Based on the inclusion criteria, between 2010 and 2015, 240 patients were diagnosed with HER2-positive MBC. The median survival was 60 months. All the patients were randomly divided into training (n = 144) and verification cohorts (n = 96) according to the ratio of 6:4. In the training cohort, white and married patients accounted for 72.9 and 66.0% of the total, respectively. 64 (44.4%) of the patients were less than 65 years old and the tumor grade they presented with was mainly grade III (55.6%). According to the AJCC guidelines, there were 67 cases (46.5%) at T2 and 56 cases (52.8%) at N0. With respect to the M stage, there were 130 cases (90.3%) at stage M0. Most of the patients had a tumor size < 50 (92.4%). The ER and PR status of most patients were positive, accounting for 92.4 and 83.3%, respectively. In terms of treatment, 129 patients (89.6%) received surgical treatment, 108 (75.0%) received no radiation therapy and 98 (68.1%) received chemotherapy. The chi-square and Fisher’s exact tests showed no significant differences in any of the variables when the training and verification cohorts were compared (Table 1).

Table 1.

Demographic and Clinical Characteristics of HER2-Positive MBC Patients.

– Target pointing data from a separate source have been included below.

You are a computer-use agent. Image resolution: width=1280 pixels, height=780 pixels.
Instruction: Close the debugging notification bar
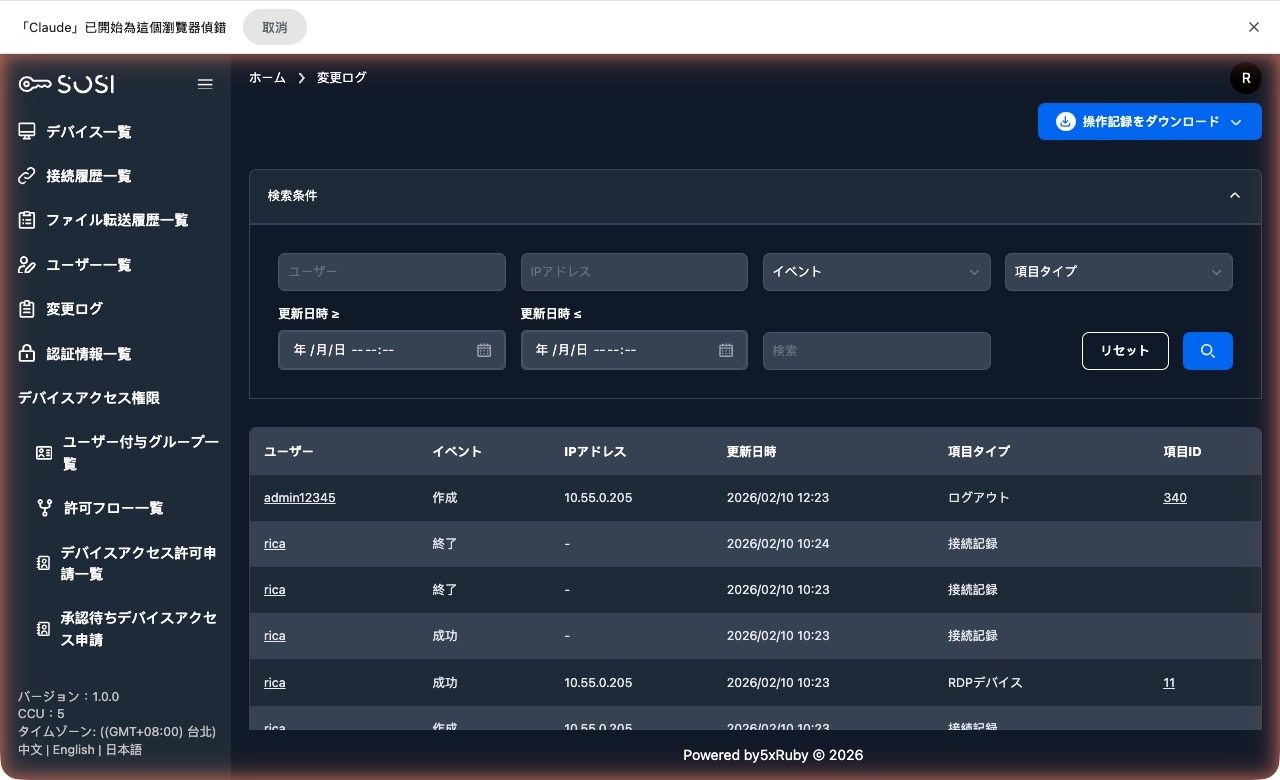[1253, 27]
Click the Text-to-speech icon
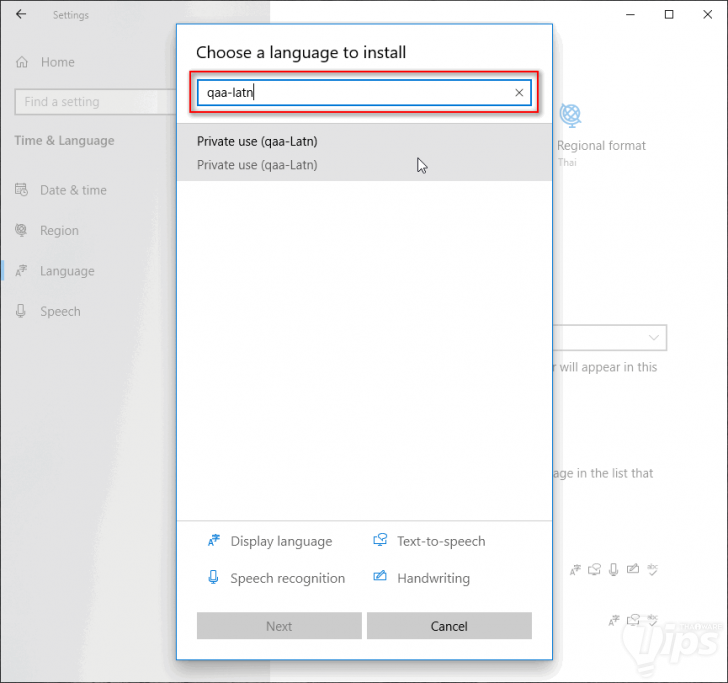 pos(380,541)
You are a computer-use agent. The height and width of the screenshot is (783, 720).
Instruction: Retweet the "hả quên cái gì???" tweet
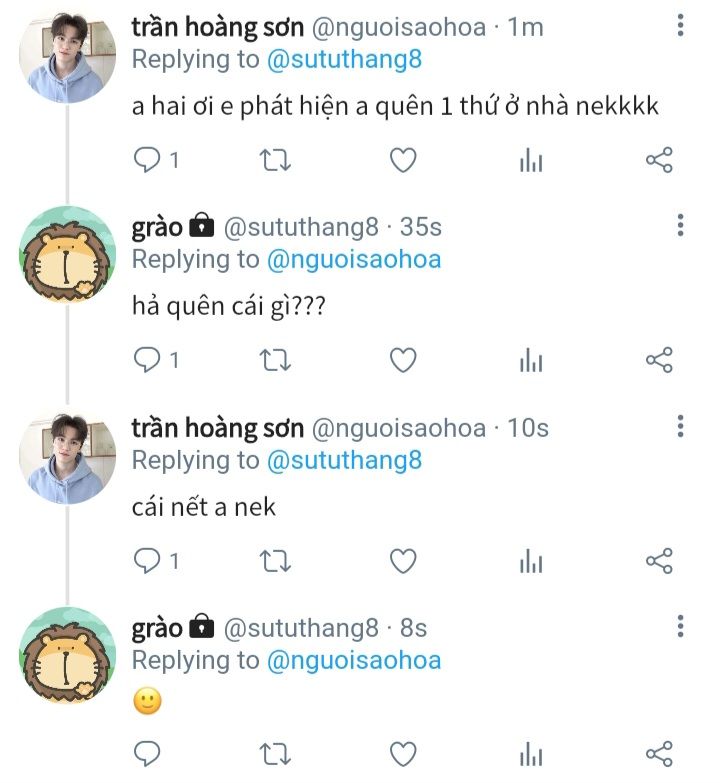[274, 360]
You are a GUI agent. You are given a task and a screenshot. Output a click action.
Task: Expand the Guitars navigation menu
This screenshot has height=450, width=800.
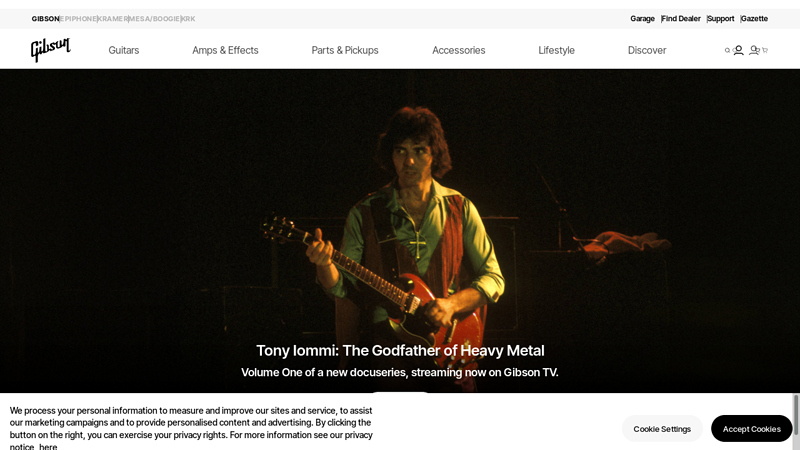click(x=123, y=50)
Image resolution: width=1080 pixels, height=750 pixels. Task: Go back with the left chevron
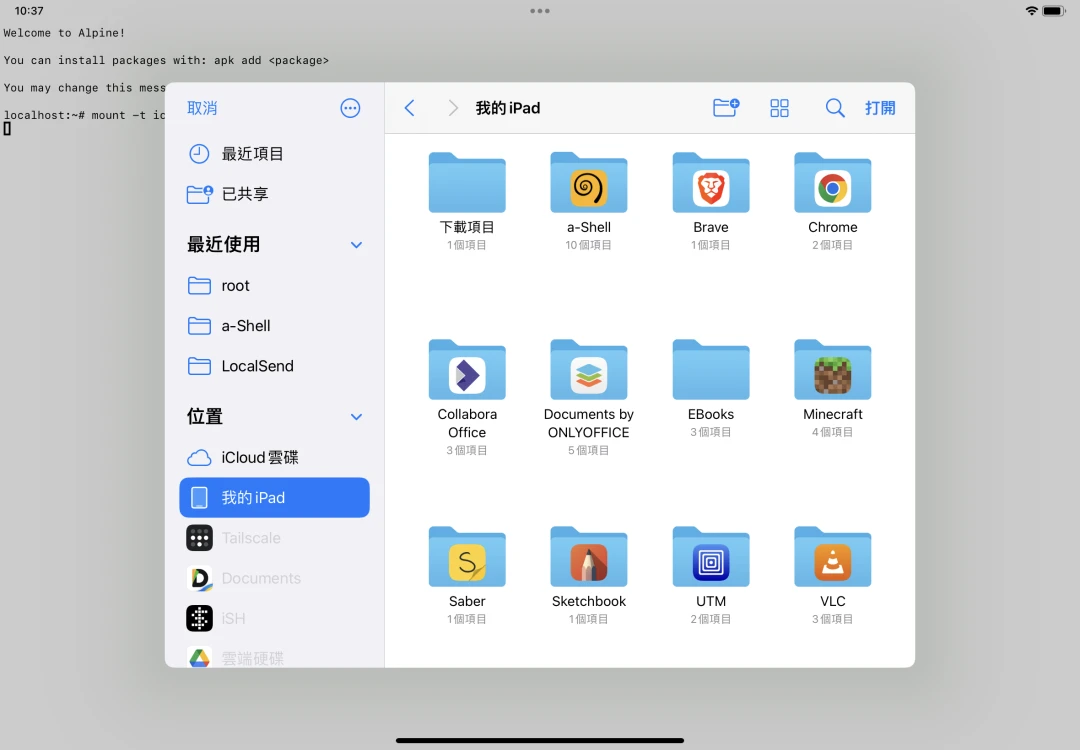pos(409,108)

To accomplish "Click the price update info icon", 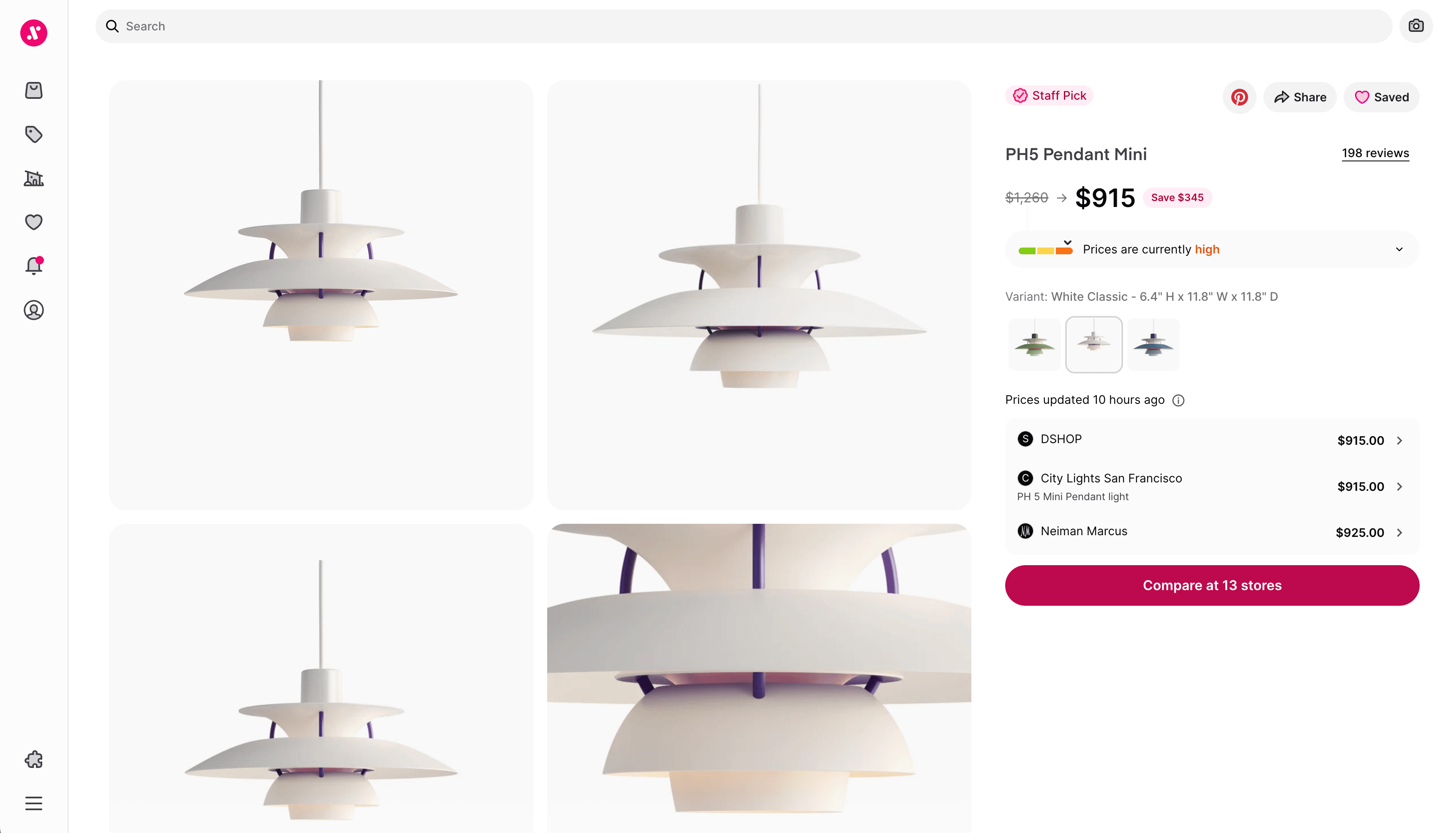I will tap(1178, 400).
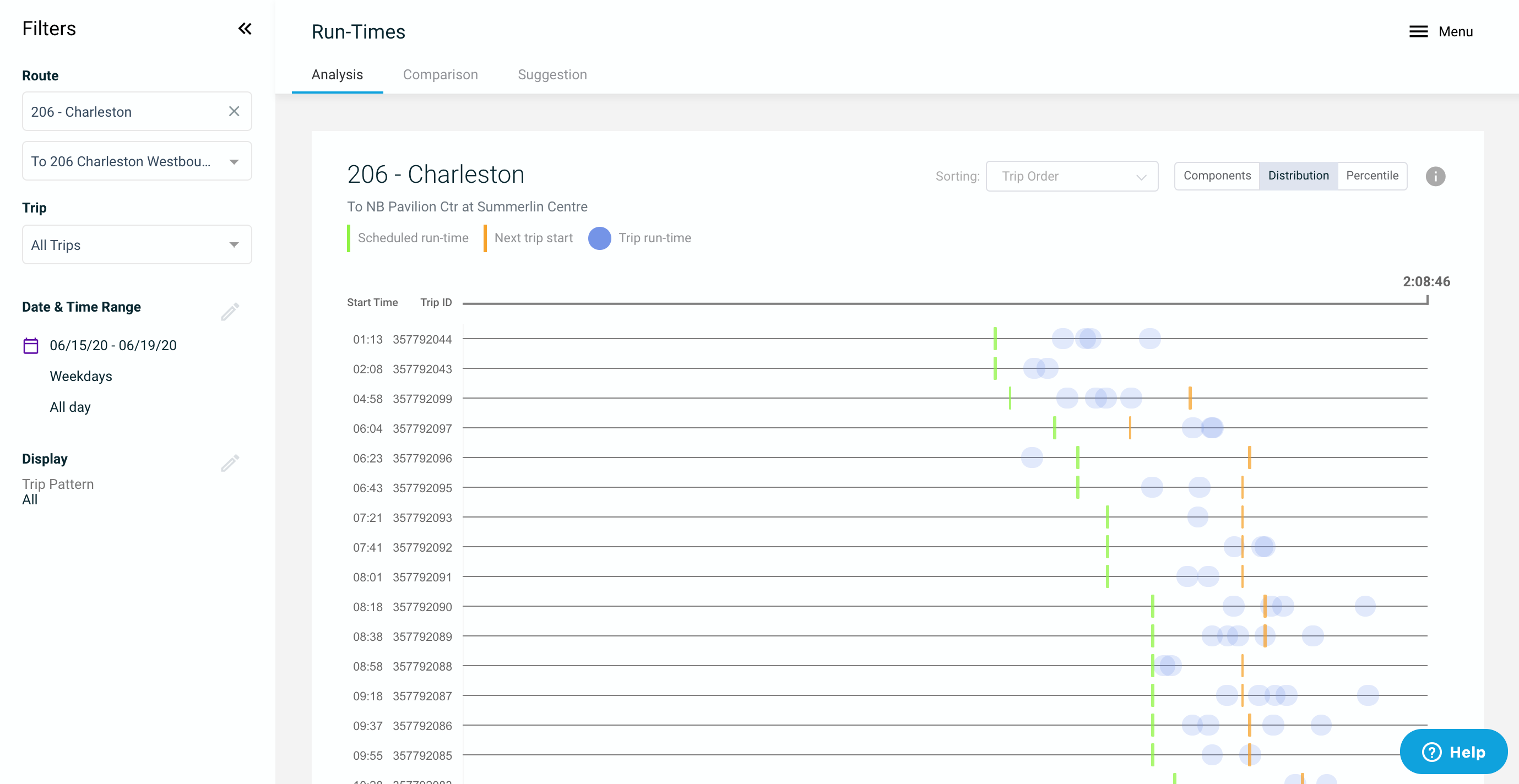The height and width of the screenshot is (784, 1519).
Task: Click the calendar icon next to the date range
Action: 31,345
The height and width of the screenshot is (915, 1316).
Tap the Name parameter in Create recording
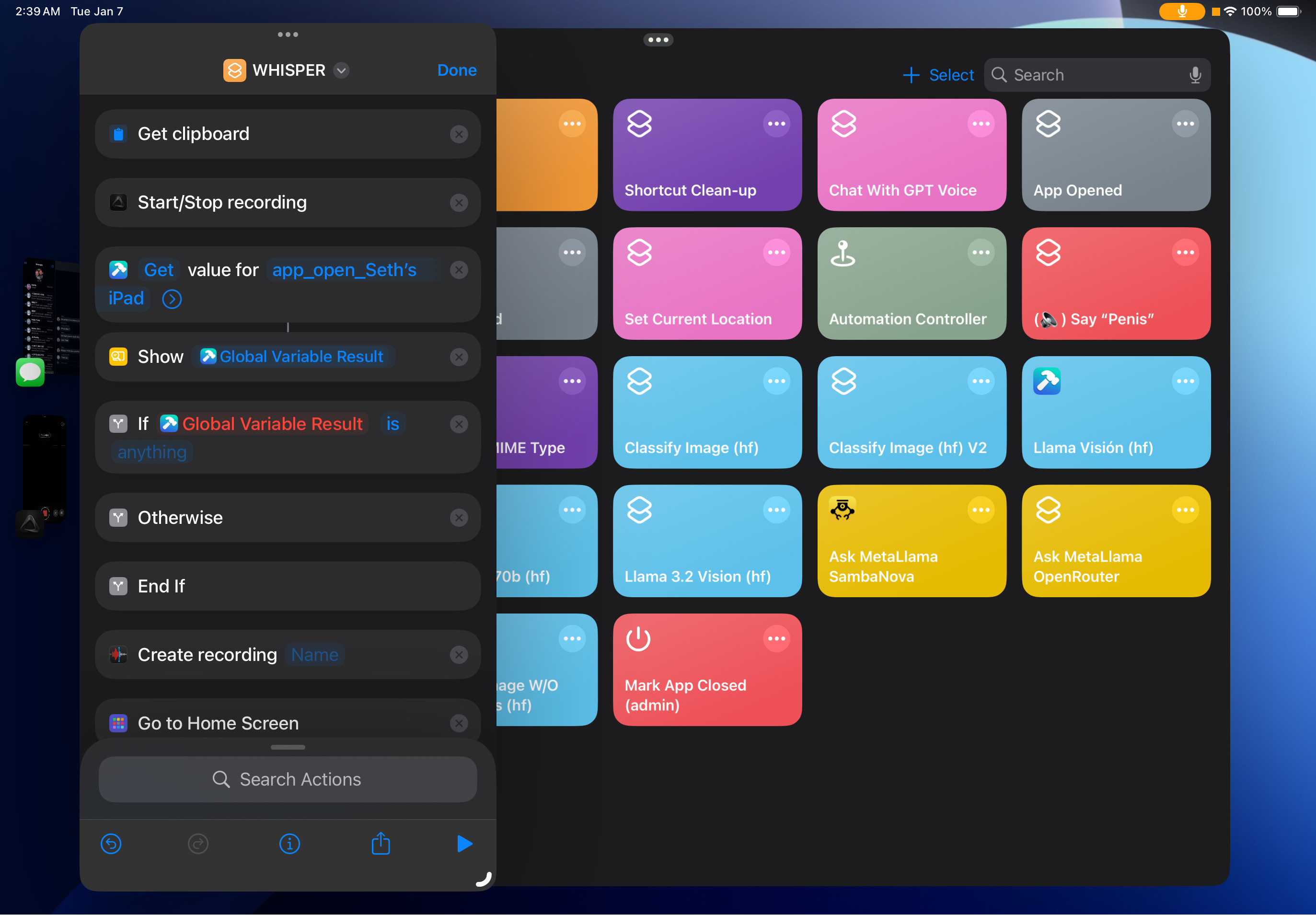(x=315, y=655)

Characteristics	Overall N (%)	Train N (%)	Test N (%)	P
Race
Black	41 (17.1)	28 (19.4)	13 (13.5)	0.136
Other	14 (5.8)	11 (7.6)	3 (3.1)
White	185 (77.1)	105 (72.9)	80 (83.3)
Age
<65	117 (48.8)	64 (44.4)	53 (55.2)	0.102
≥65	123 (51.2)	80 (55.6)	43 (44.8)
Marital status
Married	160 (66.7)	95 (66.0)	65 (67.7)	0.78
Unmarried	80 (33.3)	49 (34.0)	31 (32.3)
Grade
I	3 (1.2)	2 (1.4)	1 (1.0)	0.751
II	109 (45.4)	62 (43.1)	47 (49.0)
III	128 (53.3)	80 (55.6)	48 (50.0)
Laterality
Left	130 (54.2)	68 (47.2)	62 (64.6)	0.008
Right	110 (45.8)	76 (52.8)	34 (35.4)
T stage
T1	84 (35.0)	53 (36.8)	31 (32.3)	0.617
T2	120 (50.0)	67 (46.5)	53 (55.2)
T3	9 (3.8)	6 (4.2)	3 (3.1)
T4	27 (11.2)	18 (12.5)	9 (9.4)
N stage
N0	113 (47.1)	76 (52.8)	37 (38.5)	0.023
N1	89 (37.1)	46 (31.9)	43 (44.8)
N2	21 (8.8)	9 (6.2)	12 (12.5)
N3	17 (7.1)	13 (9.0)	4 (4.2)
M stage
M0	218 (90.8)	130 (90.3)	88 (91.7)	0.715
M1	22 (9.02)	14 (9.7)	8 (8.3)
Tumor size
<50	223 (92.9)	133 (92.4)	90 (93.8)	0.681
≥50	17 (7.1)	11 (7.6)	6 (6.2)
ER
Negative	15 (6.2)	11 (7.6)	4 (4.2)	0.276
Positive	225 (93.8)	133 (92.4)	92 (95.8)
PR
Negative	39 (16.2)	24 (16.7)	15 (15.6)	0.83
Positive	201 (83.8)	120 (83.3)	81 (84.4)
Surgery
No	22 (9.2)	15 (10.4)	7 (7.3)	0.411
Yes	218 (90.8)	129 (89.6)	89 (92.7)
Radiation
None/Unknown	176 (73.3)	108 (75.0)	68 (70.8)	0.475
Yes	64 (26.7)	36 (25.0)	28 (29.2)
Chemotherapy
No/Unknown	78 (32.5)	46 (31.9)	32 (33.3)	0.822
Yes	162 (67.5)	98 (68.1)	64 (66.7)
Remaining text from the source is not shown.